(guide-volumes)=
# Working with Volumes in OpenVCAD
```{include} _guide-sidebar-compiler-membership.md
```
This guide shows how to use sampled volumetric data inside OpenVCAD's Python workflow. The key idea is simple: a volume is not a separate kind of geometry. Instead, OpenVCAD loads the sampled data as a field, wraps that field in an attribute, and then attaches the attribute to ordinary OpenVCAD geometry.
If you have not already done so, work through [Getting Started](getting-started.md), [Functional grading](gradients.md), and the [Attribute modifier and resolver guide](attribute-resolver.md) first. This guide assumes you are already comfortable with basic nodes, attributes, attribute translation, and the render preview.

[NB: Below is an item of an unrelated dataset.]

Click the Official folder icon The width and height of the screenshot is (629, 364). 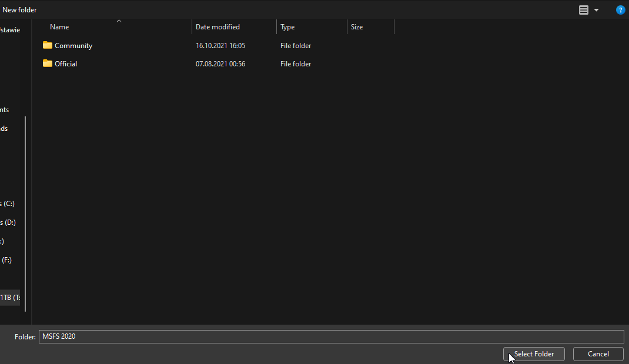tap(48, 63)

All scripts for this guide live under `examples/volumes/`. In the snippets below, assume the VDB file or `dicom/` folder sits next to the script, and run each script from that example directory.
## Mental Model
At the Python level, the workflow looks like this:
1. Load a sampled dataset from disk, usually a VDB file or a DICOM stack.
2. Wrap that dataset in an attribute such as `pv.FloatAttribute(...)`.
3. Attach the attribute to normal OpenVCAD geometry.
4. Visualize the sampled field directly in the renderer, or translate it into another attribute such as `COLOR_RGBA` for a downstream compiler.
That is the pattern you will see in all three lessons.
## Lesson 1: Load a Density Volume and Render It
This first lesson keeps the workflow as small as possible. We load a single `density` grid from a VDB file, wrap it as a `FloatAttribute`, attach it to a cube, and render the `DENSITY` field directly.
OpenVDB is an open-source format and library for sparse volumetric data. Instead of storing a dense 3D array everywhere, it stores only the active parts of the volume efficiently, which makes it a good fit for fields such as smoke, fire, fog, signed distance fields, and medical data. A single `.vdb` file can also hold multiple named grids, which is why later lessons can load both `density` and `temperature` from the same file.
The example lives in `examples/volumes/vdb/basic_density/`. Run it from that directory so `basic_density.vdb` is resolved locally.
```python
import pyvcad as pv
import pyvcad_rendering as viz
density_volume = pv.vdb_loader.load_float_volume("basic_density.vdb", "density", center=True)
density_attribute = pv.FloatAttribute(density_volume)
volume_bbox_min, volume_bbox_max = density_volume.bounding_box()
cube = pv.RectPrism.FromMinAndMax(volume_bbox_min, volume_bbox_max)
cube.set_attribute(pv.DefaultAttributes.DENSITY, density_attribute)
root = cube
viz.Render(root)
```
There are only three volume-specific steps here:
- `pv.vdb_loader.load_float_volume(...)` loads the `density` grid from disk.
- `pv.FloatAttribute(density_volume)` turns the sampled data into an OpenVCAD attribute.
- `cube.set_attribute(...)` attaches that field to a normal piece of geometry.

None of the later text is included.